Ensuring the safety of public-school students requires a collaborative effort by school personnel and law enforcement, according to Liberty County Sheriff Steve Sikes.
For three days this week, Liberty County School System personnel collaborated with LCSO personnel, including active-shooter response training Thursday on Fort Stewart.
“I had a meeting with (LCSS Superintendent) Dr. (Judy) Scherer two weeks ago,” Sikes said. “We talked about getting our guys there at the schools to become familiar with how the schools are laid out. We also talked about our guys watching how they conduct fire drills and bomb threat drills, so we could see how they get the kids out of the schools. That way, we could work on which plan would best serve our (hazardous-material and active-shooter) scenarios.”
Sikes said collaboration was the main purpose of Thursday’s training at Colmar Village for hazardous-material awareness and training for an active-shooter response. Mary Alexander, assistant superintendent for student services, and Cheryl Conley, deputy superintendent, participated in the training.

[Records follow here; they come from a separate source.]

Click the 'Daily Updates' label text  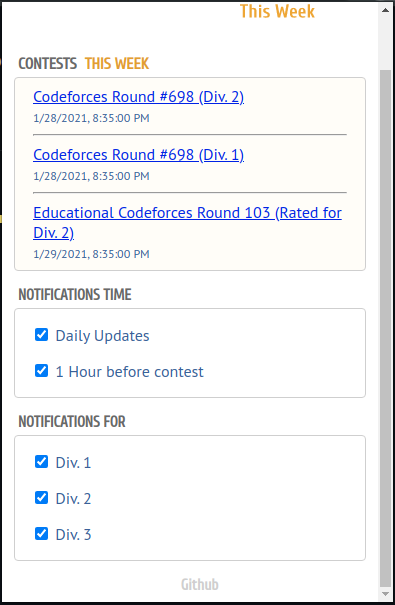tap(103, 336)
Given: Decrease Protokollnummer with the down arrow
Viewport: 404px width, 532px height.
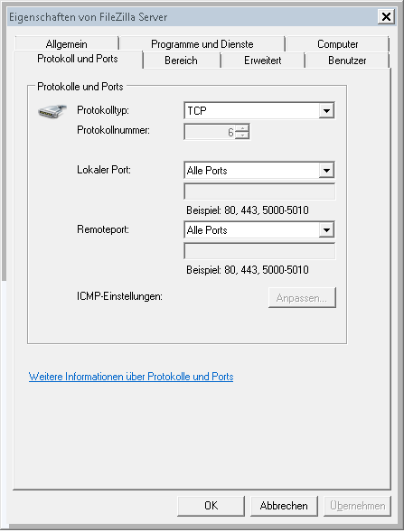Looking at the screenshot, I should [x=242, y=135].
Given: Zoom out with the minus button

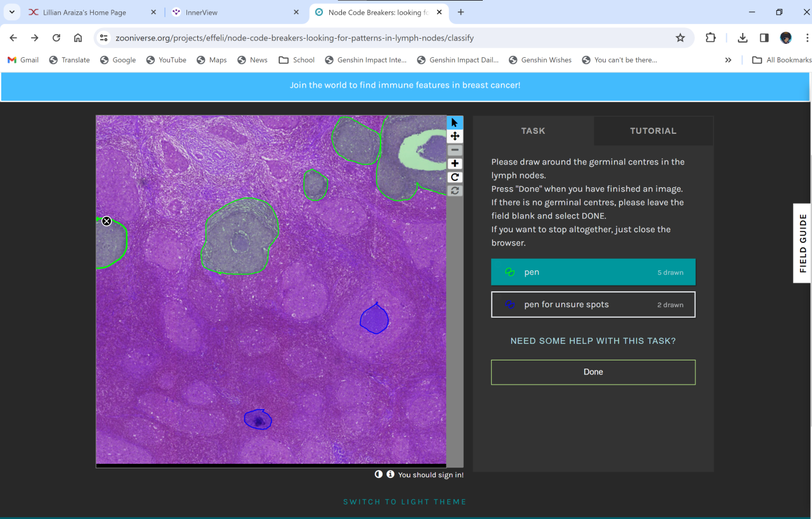Looking at the screenshot, I should (x=454, y=150).
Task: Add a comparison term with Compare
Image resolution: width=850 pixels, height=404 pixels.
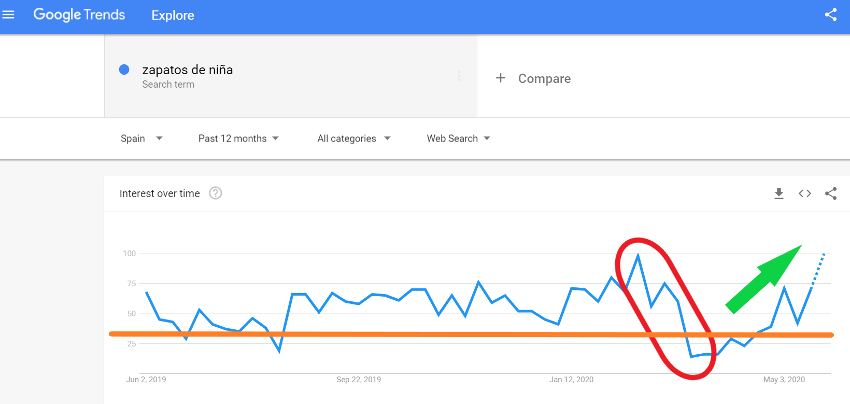Action: [533, 78]
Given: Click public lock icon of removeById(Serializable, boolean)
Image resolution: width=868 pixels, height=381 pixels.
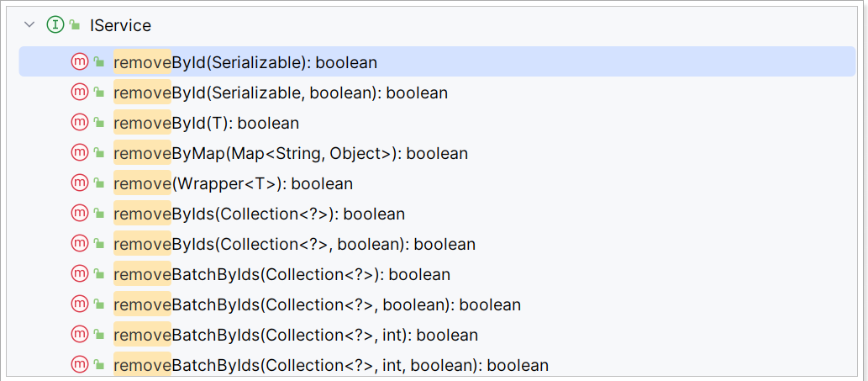Looking at the screenshot, I should point(99,93).
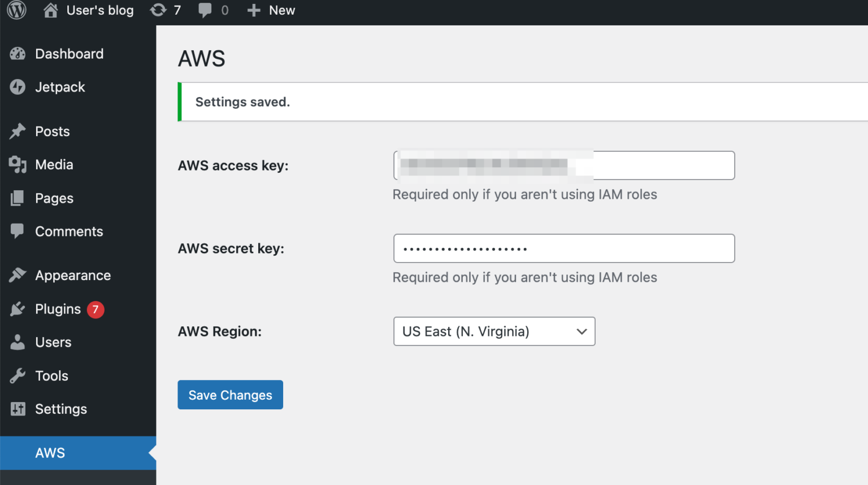Click the Jetpack icon in the sidebar
This screenshot has width=868, height=485.
point(18,88)

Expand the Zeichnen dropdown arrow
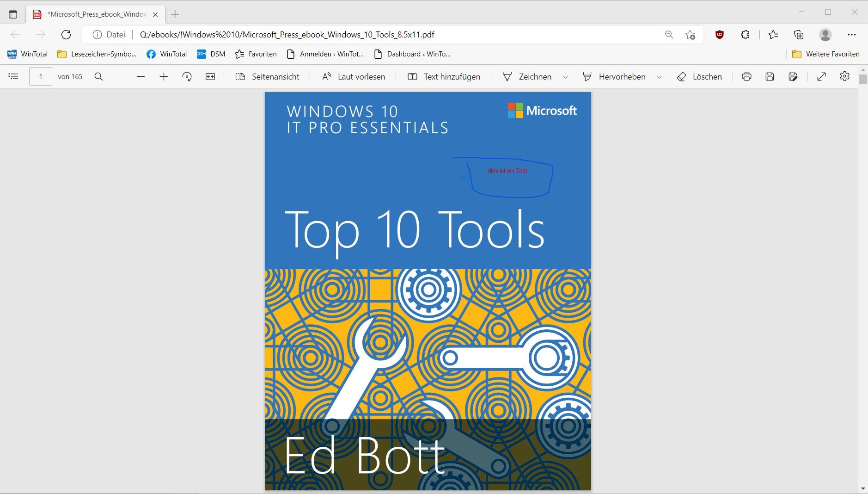[x=565, y=77]
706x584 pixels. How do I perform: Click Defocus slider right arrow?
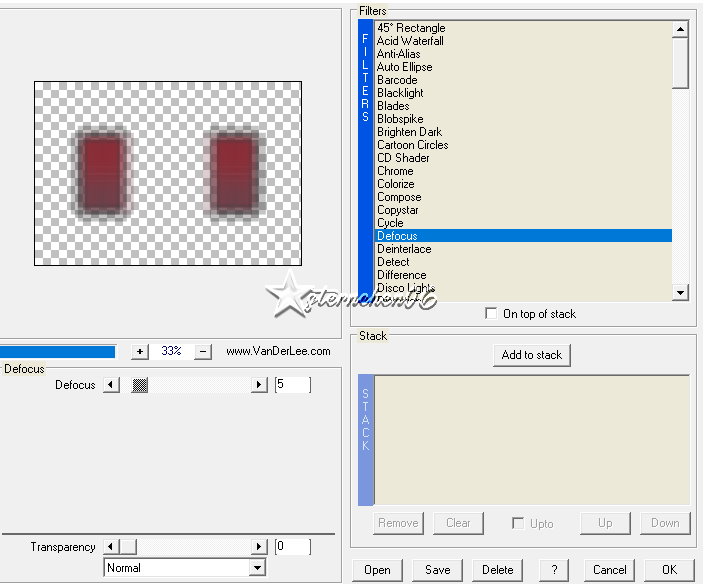(x=260, y=385)
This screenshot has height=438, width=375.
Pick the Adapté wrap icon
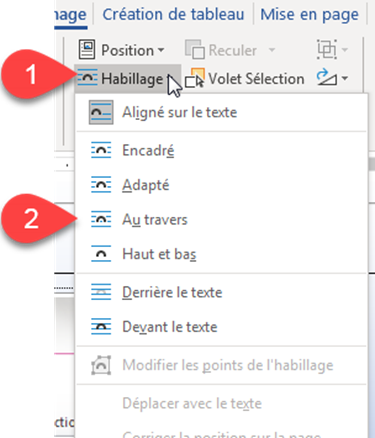tap(101, 185)
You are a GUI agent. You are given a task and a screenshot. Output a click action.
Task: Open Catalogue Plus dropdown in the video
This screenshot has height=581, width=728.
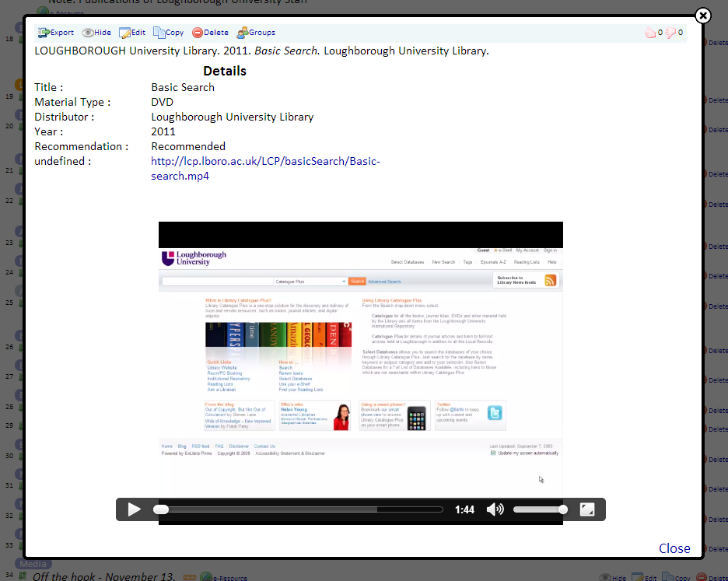(310, 281)
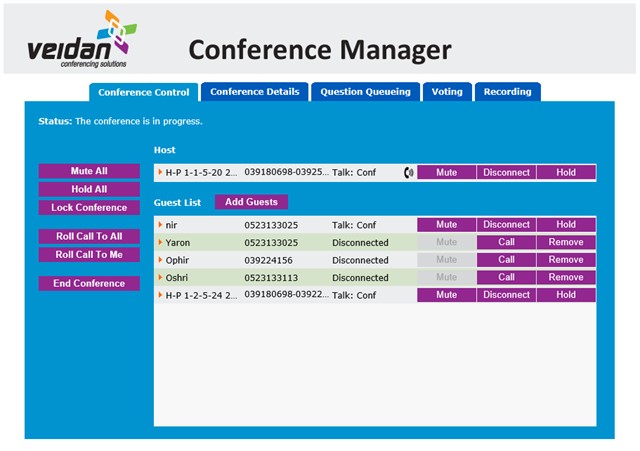Click the Hold All button
The height and width of the screenshot is (451, 640).
coord(89,189)

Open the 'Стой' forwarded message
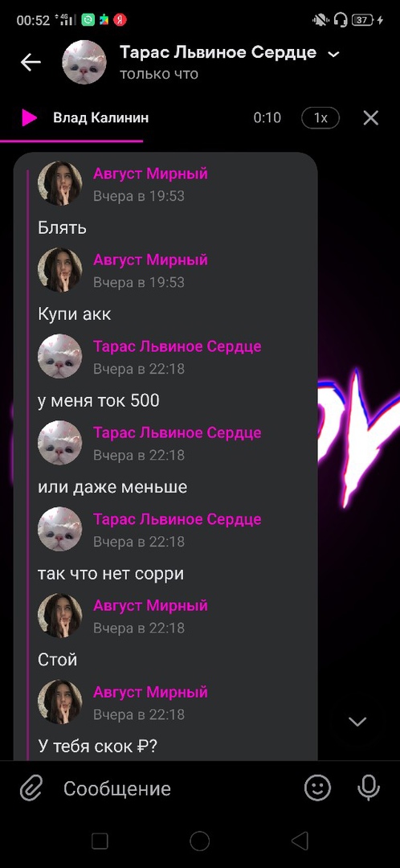(58, 660)
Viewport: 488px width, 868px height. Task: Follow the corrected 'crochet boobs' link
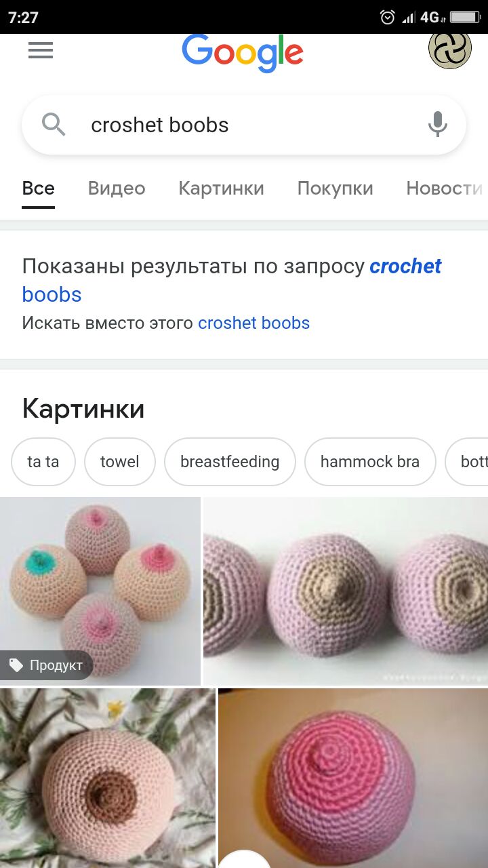(x=232, y=280)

Capt. David Edwards and Hinesville Fire Department Public Information Officer Kris Johanson said the hazardous-material training was a refresher for law-enforcement officers but probably was new for the school officials.
Alexander said that morning’s hazmat training particularly was helpful and timely, recalling that a year ago, hazardous material was found in the parking lot at Bradwell Institute. The material, which turned out to be a spoon-size spill of mercury, was contained and removed.
“This afternoon, what we’re doing is active-shooter response,” Edwards said as officers and the BOE’s volunteer “hostages” prepared for the next phase of training. “This site is set up to look like a school. We’re just doing ‘sem-munition’ training, though. We’re not doing any live-fire training.”
During the exercise, Alexander and Conley hid in separate rooms while a simulated active shooter hid in a third room. As the officers moved through a smoke-filled hallway, they received guidance from a detective directing their activity as they entered and cleared each room.
When the shooter stepped into the hallway, he immediately was challenged to drop his weapon and surrender. With some intense negotiations, the shooter was apprehended and the hostages were rescued.
“We have our plans, and we know what we’re doing,” Conley said. “We also know the sheriff’s officers know what they’re doing. What we need to know is what each other is doing. One thing we’d like to have is training at one of the schools without the students but with all the teachers from each school.”
Conley said the school system is proactive about safety but noted there’s always that fear of an incident like the December 2012 shooting at Sandy Hook Elementary in Newtown, Conn.
Sikes said his department will continue to work with the school system to develop a collaborative plan and train both his officers and school personnel.